- AUFGABE A -
Schreiben Sie aus dem Artikel über die Gemeinderatswahl in Oberengstringen den Abschnitt zwischen "Leuch reagierte gestern" und "nicht konkurrenzieren wollen.", einschließlich, wortgetreu ab.
- AUFGABE B -
In welchem Zeitraum saß Kurt Leuch laut dem Artikel über die Gemeinderatswahl in Oberengstringen bereits im Gemeinderat?

- AUSZUG -
┌──

Oberengstringen

Gemeinderats-Kandidatin: «Ich zweifle an den anderen Kandidaten»

Gabriella Martini.

Gabriella Martini.

Gabriella Martini aus Oberengstringen erklärt, wieso sie sich entschieden hat, als dritte Kandidatin auch in das Rennen um den noch freien Gemeinderatssitz einzusteigen.

Während sich im ersten Wahlgang für die Gemeinderatswahlen in Oberengstringen beim besten Willen nicht mehr als sechs Kandidaten finden liessen, kämpfen nun bereits drei Personen um den siebten, noch freien Sitz. Gabriella Martini, die am Wochenende ihre Kandidatur für den zweiten Wahlgang am 18. Mai bekannt gab (siehe Ausgabe von gestern), ist nach Kurt Leuch (Politisches Forum Engstringen) und Stefan Bolz (AL) die Dritte im Bunde.

Dass sie sich auch noch für eine Kandidatur entschieden habe, liege vor allem an den beiden anderen Kandidaten, sagt die parteilose Martini auf Anfrage: «Ich zweifle dran, dass sie die richtigen Personen für diese Aufgabe sind.» Kurt Leuch, der bereits von 2004 bis 2009 im Gemeinderat sass, scheine ihr zu wenig belastbar.

Schliesslich sei er damals aus dem Gemeinderat zurückgetreten, weil er überlastet gewesen sei. Stefan Bolz wiederum habe sehr lange gezögert, bis er sich für eine Kandidatur entschieden habe: «Er wirkt nicht sehr entscheidungsfreudig.»

«Ich habe viele Ideen und Träume»

Daher habe sie sich entschlossen, ebenfalls anzutreten: «Das Volk braucht jemanden mit Überzeugung und Elan, der Beschlüsse fristgerecht umsetzt», sagt die 51-Jährige, die seit rund 20 Jahren in Oberengstringen wohnt. Als Inhaberin einer Kindertagesstätte in Oberengstringen könne sie Personal einstellen, um ihre Zeit für das Amt flexibel einzuteilen.

Für Martini, die verheiratet ist und einen Sohn hat, wäre es das erste politische Amt. Ihre Schwerpunkte will die Präsidentin der Bau- und Siedlungsgenossenschaft Höngg vor allem in den Bereichen Wohnen im Alter, bezahlbare Wohnungen und Kinderbetreuung legen.

Zentral sei für sie zudem ein gesunder Finanzhaushalt, sagt Martini, die sich politisch links der Mitte ansiedeln würde. Das freie Sozialressort wäre ihr Wunschressort – sie könne sich aber auch alle anderen vorstellen.

Leuch reagierte gestern verwundert auf Martinis Aussagen: «Ich staune, dass Frau Martini, die mich nicht persönlich kennt, meine Belastbarkeit beurteilen kann.» Tatsache sei, dass sich seine Situation im Jahr 2009 nicht mit der heutigen vergleichen lasse: Damals sei er im Gegensatz zu heute noch Schulleiter und im Kantonsrat gewesen.

Auch Bolz will sich nicht als zögerlich dargestellt sehen: «Dass ich nicht entscheidungsfreudig bin, stimmt so nicht.» Er habe mit seiner Kandidatur bloss gewartet, bis klar gewesen sei, dass die SP nicht mit einem eigenen Kandidaten komme. Diesen hätte er nicht konkurrenzieren wollen.

└──

- AUFGABENDATEN -
┌──

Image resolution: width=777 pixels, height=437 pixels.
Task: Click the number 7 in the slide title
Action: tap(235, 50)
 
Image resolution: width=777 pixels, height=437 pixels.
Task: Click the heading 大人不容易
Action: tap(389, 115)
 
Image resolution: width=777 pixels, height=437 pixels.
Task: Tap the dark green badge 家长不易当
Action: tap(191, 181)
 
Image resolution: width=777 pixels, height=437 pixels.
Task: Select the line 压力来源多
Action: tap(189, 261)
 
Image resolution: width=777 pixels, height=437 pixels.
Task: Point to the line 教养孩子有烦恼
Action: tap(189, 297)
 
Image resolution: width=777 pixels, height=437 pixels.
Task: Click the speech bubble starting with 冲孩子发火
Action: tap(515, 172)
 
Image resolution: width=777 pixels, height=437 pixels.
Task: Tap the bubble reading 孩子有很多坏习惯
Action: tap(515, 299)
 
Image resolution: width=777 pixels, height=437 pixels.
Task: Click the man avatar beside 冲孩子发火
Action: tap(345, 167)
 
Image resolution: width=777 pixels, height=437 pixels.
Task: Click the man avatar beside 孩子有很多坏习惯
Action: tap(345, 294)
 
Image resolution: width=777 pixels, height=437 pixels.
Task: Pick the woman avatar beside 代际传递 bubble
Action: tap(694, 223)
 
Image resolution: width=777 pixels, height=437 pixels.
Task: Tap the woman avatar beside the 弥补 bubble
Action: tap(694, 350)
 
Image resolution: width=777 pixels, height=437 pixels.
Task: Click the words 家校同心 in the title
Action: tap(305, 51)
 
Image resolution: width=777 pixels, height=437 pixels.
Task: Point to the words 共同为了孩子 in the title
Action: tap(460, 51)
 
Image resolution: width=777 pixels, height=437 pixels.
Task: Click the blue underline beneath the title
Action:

└──

- LÖSUNG A -
Leuch reagierte gestern verwundert auf Martinis Aussagen: «Ich staune, dass Frau Martini, die mich nicht persönlich kennt, meine Belastbarkeit beurteilen kann.» Tatsache sei, dass sich seine Situation im Jahr 2009 nicht mit der heutigen vergleichen lasse: Damals sei er im Gegensatz zu heute noch Schulleiter und im Kantonsrat gewesen.

Auch Bolz will sich nicht als zögerlich dargestellt sehen: «Dass ich nicht entscheidungsfreudig bin, stimmt so nicht.» Er habe mit seiner Kandidatur bloss gewartet, bis klar gewesen sei, dass die SP nicht mit einem eigenen Kandidaten komme. Diesen hätte er nicht konkurrenzieren wollen.

- LÖSUNG B -
Von 2004 bis 2009.